Like a lot of people, I struggled to come up with an interesting way into the “Politics” theme for this month’s Iron Viz. I’m much more interested in the subjective and rhetorical aspects of politics than in polling numbers and electoral projections, and rhetoric doesn’t visualize easily. I was researching Tableau cartograms as a possible entry point when I realized the winner of the 2012 Politics IronViz had done precisely that.
And (ugh) it was amazing.
But I’d started looking into distortion as a possible visualization mechanic, and from there – eventually – everything else seemed to come together.
This visualization is a set of 3 dashboards, with a little over 50 worksheets feeding them. There are 21 dashboard actions governing the appearance and disappearance of the information and I don’t even want to think about how many hours went into the formatting alone.
I use 9 data sources, though a few of them just populate descriptive fields, and there is a ton of redundancy in the blending and joins. I am positive there is a better way to put this together, but – much like my first cross stitch pattern – I decided I cared more about the presentation side than the back end.
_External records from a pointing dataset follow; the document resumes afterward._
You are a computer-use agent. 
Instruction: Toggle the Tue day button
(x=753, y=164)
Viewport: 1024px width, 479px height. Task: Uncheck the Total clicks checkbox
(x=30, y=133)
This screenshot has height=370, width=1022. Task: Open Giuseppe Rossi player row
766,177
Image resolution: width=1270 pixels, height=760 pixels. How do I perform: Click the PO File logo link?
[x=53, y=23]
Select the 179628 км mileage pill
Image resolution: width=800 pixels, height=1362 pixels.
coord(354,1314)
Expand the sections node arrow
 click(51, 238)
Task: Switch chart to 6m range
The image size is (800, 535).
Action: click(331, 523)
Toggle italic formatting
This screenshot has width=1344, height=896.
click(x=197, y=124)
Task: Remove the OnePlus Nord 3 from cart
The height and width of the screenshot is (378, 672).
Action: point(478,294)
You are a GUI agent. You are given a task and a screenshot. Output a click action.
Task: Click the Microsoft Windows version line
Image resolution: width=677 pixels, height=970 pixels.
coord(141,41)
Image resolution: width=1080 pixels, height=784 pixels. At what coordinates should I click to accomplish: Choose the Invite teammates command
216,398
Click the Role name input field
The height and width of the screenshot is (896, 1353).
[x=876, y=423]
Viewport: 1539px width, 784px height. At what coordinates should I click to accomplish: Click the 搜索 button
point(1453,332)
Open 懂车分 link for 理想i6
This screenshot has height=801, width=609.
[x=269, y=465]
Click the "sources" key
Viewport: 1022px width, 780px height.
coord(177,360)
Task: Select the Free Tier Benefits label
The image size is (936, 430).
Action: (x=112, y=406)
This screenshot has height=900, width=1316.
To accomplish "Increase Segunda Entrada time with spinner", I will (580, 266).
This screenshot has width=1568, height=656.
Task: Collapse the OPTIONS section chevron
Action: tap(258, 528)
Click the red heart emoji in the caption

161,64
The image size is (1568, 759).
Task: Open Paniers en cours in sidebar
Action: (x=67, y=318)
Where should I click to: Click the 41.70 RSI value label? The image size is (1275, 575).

Because this dashboard was going to be such a subjective project and I was going to have an outsize role in the data transformation, I had a three key criteria for the data:
- All sources had to support comparison between Clinton and Trump. There was a lot of interesting data about one or the other, but I was not going to use it – however tempting.
- All data should come from nonpartisan or bipartisan sources. If a nonpartisan source couldn’t be found, the trend, at least, should be confirmed with an outside source and data from an organization with the opposite stance must be used elsewhere.
- All qualitative information had to be coded by an organization. I could quantify the codes, if necessary, but I would not be doing the initial evaluation and, ideally, neither would any one individual.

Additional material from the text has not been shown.